One of the more interesting commentary I found has come from Jody Greenstone Miller, Founder of Business Talent group. She has been promoting her viewpoint that time is the real issue for women. She promotes moving away from quantity as a deciding factor in “A Team” designation, as well as a critical factor in project workload. Once you remove minimum time as a requirement for professional or project success, you must think about and plan work accordingly. This is not to say that professionals would not be available outside the defined times. It is the requirement of time that is removed. Ultimately, jobs must be designed around how much someone is willing to work, with a structure so that the job or project can get done in that allotted time while still helping those individuals meet their professional goals. Ms. Miller has validated her approach in her business model. She works with top talent to define their constraints and find work that matches their skills and limits.
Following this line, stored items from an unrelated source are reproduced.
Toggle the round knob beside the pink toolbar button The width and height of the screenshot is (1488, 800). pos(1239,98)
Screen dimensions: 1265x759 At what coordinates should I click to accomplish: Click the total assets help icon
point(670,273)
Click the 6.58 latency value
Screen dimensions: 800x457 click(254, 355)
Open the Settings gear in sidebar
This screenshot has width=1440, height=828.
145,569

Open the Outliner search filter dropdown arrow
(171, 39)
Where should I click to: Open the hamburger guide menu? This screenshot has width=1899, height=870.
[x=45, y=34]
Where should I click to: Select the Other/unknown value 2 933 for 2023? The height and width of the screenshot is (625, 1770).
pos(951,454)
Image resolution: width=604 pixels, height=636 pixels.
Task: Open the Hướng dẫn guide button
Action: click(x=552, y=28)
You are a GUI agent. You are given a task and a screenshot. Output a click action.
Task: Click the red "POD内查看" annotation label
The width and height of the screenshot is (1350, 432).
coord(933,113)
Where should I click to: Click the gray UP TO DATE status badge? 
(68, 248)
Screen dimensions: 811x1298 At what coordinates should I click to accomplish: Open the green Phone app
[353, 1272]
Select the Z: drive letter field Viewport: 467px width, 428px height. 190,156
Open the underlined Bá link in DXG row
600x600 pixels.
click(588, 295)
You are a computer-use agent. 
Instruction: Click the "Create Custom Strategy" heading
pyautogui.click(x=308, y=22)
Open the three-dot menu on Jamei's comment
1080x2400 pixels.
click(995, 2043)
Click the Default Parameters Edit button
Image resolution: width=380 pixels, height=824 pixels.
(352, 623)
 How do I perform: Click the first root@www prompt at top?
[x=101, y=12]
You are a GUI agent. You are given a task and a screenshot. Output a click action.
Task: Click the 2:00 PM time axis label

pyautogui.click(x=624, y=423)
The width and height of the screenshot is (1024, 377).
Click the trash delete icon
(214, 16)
I’m living this approach right now. I’m choosing my projects and setting my goals on my terms as a consultant. I provide my expertise in technology operations, process and project management to a small company that needs those skill sets. The number of hours I work shift depending on the shift in workload at the company and the lifeload of stuff that happens outside of work. I make myself more available when my family is at work and school, and less available when they are home. This does not mean everything ceases. I will still take calls, and periodically scan and respond to emails, but I’m not sitting in front of my computer actively acting on my task list. I add value to the organization for which I’m consulting.
Wingham Rowan, Founder of Slivers-of-Time, spoke about this new type of job market at a TedSalon Talk in November 2012. His premise is that employers can absolutely use a pool of extremely flexible, talented, skills workers. While his focus leans toward service oriented businesses, however I think the premise can be expanded to our entire economy. Business fluctuates and it would be beneficial for organizations to have access to talented, skilled employees to fulfill projects and processes. The ability to have access to this pool of people on relatively short notice would be incredibly beneficial. This would allow businesses to stay lean and enhance skills and talents as needed. This model is being supported by services like Guru and oDesk (I’m sure there are several others, but these are the ones that come to mind).
At the end of the day, does it really matter how or when you complete tasks or accomplish your goals? It does require that the expectations are clear and goals are aligned. It’s all about the on-demand workforce to support the on-demand economy.